═════ Extract to read

Bob Massie (politician) - Education, Family and Early Career

Education, Family and Early Career

Despite the physical challenges he faced, Massie entered Princeton University, graduating magna cum laude in 1978 with a degree in History. As an officer of his alumni class he established the Class of 1978 Foundation, one of the first university foundations to fund direct summer service for students.

While at Princeton he became increasingly aware of the importance of politics in civil society and individual lives, becoming a leader in the student movement for Princeton’s divestiture from South Africa, and closer to home, campaigning for equal access to University dining clubs, many of which did not admit women as members. During this period he also spent three summers and parts of his sophomore year working in the office of U.S. Senator Henry Jackson (D-Washington). While investigating weaknesses in the U.S. blood supply system, he saw firsthand how industry pressures delayed the implementation of critical safety precautions now taken for granted. Massie’s concerns were tragically underscored several years later, when he learned he had contracted HIV from contaminated blood products, a diagnosis considered a virtual death sentence at that time.

This diagnosis opened another chapter in Massie’s remarkable medical journey, as it became clear, over the ensuing years, that he was one of the very few HIV patients with native resistance to the disease. His immune response was intensively studied by Dr. Bruce Walker at Massachusetts General Hospital and was the subject of a NOVA documentary in 1999. Dr. Walker has pointed to Massie as the person whose immune system launched an entirely new area of international research on HIV.

══════════
═════ Records provided

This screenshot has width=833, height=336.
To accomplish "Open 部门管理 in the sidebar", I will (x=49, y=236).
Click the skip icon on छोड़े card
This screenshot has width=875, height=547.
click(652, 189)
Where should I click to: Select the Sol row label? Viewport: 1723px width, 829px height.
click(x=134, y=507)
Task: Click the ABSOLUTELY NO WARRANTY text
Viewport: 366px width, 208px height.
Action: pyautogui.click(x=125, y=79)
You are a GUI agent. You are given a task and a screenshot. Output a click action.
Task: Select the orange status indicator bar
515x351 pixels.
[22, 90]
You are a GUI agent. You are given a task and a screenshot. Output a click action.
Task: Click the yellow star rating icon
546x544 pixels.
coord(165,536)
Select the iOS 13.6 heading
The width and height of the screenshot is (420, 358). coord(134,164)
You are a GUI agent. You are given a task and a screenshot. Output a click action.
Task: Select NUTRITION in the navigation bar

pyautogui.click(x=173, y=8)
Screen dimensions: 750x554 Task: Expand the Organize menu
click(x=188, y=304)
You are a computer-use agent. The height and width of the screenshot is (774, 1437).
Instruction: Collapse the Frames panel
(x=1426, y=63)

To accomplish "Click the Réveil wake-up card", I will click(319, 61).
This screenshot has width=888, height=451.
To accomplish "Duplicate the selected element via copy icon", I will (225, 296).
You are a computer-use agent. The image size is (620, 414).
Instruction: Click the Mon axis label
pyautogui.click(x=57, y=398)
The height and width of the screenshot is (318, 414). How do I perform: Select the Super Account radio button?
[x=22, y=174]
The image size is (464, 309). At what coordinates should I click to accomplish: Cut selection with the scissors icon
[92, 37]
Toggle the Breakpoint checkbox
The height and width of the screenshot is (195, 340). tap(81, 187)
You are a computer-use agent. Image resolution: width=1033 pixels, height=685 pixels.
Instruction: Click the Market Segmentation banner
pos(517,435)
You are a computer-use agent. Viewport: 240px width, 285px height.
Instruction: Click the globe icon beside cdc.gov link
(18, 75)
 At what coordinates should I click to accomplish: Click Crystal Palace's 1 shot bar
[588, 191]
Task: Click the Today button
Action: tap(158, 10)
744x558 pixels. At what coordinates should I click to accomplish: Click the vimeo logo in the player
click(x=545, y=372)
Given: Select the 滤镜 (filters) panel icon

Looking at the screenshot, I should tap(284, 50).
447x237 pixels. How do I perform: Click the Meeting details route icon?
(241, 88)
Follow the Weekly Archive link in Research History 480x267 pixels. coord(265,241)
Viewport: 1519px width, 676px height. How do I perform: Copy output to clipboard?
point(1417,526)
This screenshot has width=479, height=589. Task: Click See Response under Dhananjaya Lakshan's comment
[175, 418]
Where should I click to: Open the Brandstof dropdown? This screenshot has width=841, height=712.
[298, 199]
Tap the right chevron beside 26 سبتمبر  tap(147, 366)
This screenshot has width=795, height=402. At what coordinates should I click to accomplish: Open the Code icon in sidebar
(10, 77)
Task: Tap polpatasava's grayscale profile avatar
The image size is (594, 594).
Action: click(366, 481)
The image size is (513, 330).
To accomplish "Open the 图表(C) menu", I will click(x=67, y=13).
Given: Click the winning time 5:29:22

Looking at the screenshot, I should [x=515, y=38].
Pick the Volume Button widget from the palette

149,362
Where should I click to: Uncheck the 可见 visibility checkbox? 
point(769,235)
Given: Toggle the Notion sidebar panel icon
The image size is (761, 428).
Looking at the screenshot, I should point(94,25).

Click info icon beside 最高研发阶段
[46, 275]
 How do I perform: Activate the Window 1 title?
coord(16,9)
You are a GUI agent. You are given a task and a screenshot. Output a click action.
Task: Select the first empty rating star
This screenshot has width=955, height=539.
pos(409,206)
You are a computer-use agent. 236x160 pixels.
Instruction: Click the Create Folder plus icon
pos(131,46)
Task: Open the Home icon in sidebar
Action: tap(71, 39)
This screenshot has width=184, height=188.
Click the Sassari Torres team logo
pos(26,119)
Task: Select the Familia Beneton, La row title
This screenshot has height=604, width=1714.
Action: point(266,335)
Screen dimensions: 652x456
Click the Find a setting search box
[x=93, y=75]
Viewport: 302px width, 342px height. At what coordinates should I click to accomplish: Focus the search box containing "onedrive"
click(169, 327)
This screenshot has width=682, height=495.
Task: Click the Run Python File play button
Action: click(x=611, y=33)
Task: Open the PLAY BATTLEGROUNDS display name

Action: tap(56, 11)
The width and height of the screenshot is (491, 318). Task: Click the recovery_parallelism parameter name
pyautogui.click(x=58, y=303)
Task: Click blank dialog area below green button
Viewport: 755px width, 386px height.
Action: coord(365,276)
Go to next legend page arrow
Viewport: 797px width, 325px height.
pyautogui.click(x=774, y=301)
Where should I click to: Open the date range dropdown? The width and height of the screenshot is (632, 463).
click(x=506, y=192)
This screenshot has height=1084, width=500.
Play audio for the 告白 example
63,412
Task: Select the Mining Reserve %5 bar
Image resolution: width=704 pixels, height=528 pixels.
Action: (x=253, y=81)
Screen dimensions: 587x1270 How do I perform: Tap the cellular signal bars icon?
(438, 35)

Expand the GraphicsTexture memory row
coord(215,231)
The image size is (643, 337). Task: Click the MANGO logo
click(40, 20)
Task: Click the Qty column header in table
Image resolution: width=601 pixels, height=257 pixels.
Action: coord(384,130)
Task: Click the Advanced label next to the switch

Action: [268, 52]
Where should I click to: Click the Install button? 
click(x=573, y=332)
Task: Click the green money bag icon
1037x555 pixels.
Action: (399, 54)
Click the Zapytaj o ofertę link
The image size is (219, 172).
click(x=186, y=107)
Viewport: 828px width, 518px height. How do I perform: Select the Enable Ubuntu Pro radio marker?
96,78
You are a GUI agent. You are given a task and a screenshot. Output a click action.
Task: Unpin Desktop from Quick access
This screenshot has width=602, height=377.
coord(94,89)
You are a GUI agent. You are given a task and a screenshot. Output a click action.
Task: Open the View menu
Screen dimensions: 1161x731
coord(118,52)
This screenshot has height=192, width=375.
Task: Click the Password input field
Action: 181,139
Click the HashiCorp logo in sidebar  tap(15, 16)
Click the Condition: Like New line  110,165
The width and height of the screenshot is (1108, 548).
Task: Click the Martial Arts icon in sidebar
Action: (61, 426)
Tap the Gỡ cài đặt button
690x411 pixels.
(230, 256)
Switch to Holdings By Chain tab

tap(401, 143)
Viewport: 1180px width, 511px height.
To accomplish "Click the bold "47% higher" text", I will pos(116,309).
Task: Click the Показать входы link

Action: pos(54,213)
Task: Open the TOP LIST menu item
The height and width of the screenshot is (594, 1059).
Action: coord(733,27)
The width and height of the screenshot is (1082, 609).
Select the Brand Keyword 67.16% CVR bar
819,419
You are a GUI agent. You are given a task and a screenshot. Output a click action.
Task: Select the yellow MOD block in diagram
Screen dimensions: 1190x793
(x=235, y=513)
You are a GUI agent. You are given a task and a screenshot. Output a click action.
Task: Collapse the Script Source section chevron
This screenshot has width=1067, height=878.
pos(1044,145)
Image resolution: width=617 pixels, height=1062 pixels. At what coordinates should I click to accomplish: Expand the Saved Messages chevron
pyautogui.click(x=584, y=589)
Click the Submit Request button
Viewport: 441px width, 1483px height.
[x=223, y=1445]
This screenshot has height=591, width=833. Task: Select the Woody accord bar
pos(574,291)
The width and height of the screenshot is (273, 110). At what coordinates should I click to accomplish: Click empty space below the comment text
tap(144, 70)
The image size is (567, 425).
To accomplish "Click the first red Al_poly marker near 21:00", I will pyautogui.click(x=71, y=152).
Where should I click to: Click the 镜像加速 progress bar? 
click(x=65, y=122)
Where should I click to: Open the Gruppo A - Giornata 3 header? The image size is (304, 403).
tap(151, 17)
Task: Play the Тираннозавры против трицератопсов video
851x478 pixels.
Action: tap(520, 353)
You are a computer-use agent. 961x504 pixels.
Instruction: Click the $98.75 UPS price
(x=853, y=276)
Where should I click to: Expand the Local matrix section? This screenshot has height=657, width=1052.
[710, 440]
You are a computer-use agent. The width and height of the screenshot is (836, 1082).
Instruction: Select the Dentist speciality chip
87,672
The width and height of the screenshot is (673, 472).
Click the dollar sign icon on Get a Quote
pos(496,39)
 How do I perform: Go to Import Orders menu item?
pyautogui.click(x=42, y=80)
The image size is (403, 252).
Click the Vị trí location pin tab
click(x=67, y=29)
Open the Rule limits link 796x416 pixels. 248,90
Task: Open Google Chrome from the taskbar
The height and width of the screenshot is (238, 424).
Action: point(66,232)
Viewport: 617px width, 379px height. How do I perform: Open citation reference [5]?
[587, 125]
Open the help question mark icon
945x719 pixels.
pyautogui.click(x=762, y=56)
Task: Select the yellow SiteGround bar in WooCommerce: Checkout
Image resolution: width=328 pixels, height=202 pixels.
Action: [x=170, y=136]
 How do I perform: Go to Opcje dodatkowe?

══════════

Task list:
A: In the text about Bob Massie's education and early career, whose office did Massie work in during his summers at Princeton?
B: Continue the text about Bob Massie's education, family and early career from where it stops.

Answers provided:
A: The office of U.S. Senator Henry Jackson (D-Washington).

B:
After graduating from Princeton Massie entered Yale Divinity School, where he concentrated on social and theological ethics, taking a year off to return to Washington to work on issues of corporate responsibility with Congress Watch. He received his Master of Divinity degree from Yale in 1982, and was ordained in the Episcopal church the following year.

After graduation he met and married Dana Robert with whom he had two sons, Sam (b. 1987), and John (b. 1989). The couple divorced in 1995. In 1996 Massie married Anne Tate, an architect and professor at Rhode Island School of Design, with whom he has a daughter, Katherine (b. 1998).

From 1982 to 1984 he worked as an assistant and Chaplain at Grace Episcopal Church in New York, co-founding a homeless shelter.

Throughout this period Massie became increasingly aware of the powerful role of business, for good or ill, in shaping public policy and advancing or retarding economic, social and environmental progress. Determined to better understand and find ways to harness this powerful force, Massie entered Harvard Business School in 1985, on scholarship. He completed the core of Harvard’s M.B.A. program as a portion of his doctoral studies, and went on to write his dissertation on how large institutions balance organizational objectives with perceived moral obligations. He received a Doctor of Business Administration from Harvard in 1989.

While a full-time business student he continued to serve as minister, at Christ Episcopal Church in the working class city of Somerville, Massachusetts, where he was responsible for preaching every week at Sunday services and ministering to hundreds of parishioners. During this period he also edited the Harvard Business School’s weekly newspaper and served on the Ethics Advisory Committee at Boston Children’s Hospital.